Aim of the task:
Pictures excluded, copy every record that follows exactly as it appears.

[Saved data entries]
++++++++

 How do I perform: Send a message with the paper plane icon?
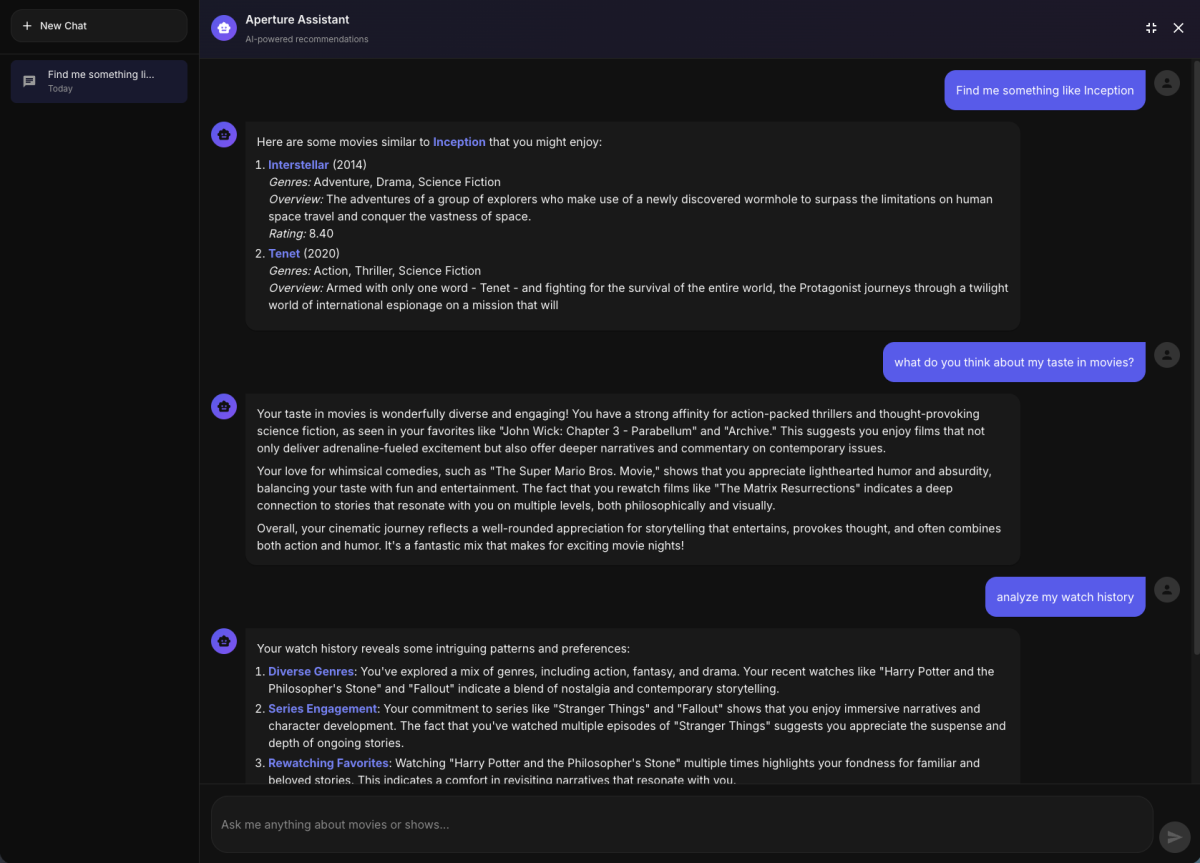tap(1174, 835)
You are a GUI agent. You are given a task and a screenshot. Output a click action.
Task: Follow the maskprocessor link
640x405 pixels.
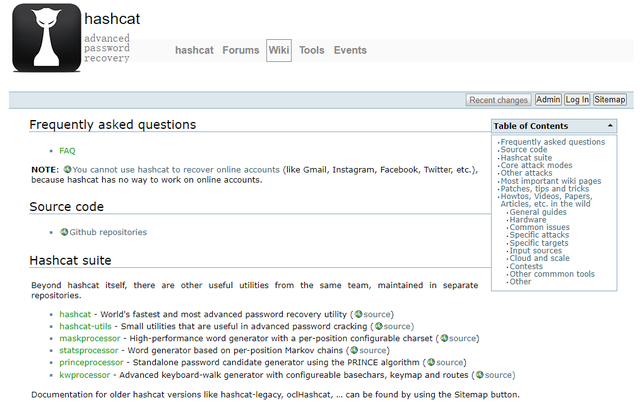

++++++++

Task output:
 How do I perform: Send a message with the paper plane icon?
tap(1174, 835)
You are a GUI agent. You are given a task and a screenshot. Output a click action.
Task: Follow the maskprocessor link
640x405 pixels.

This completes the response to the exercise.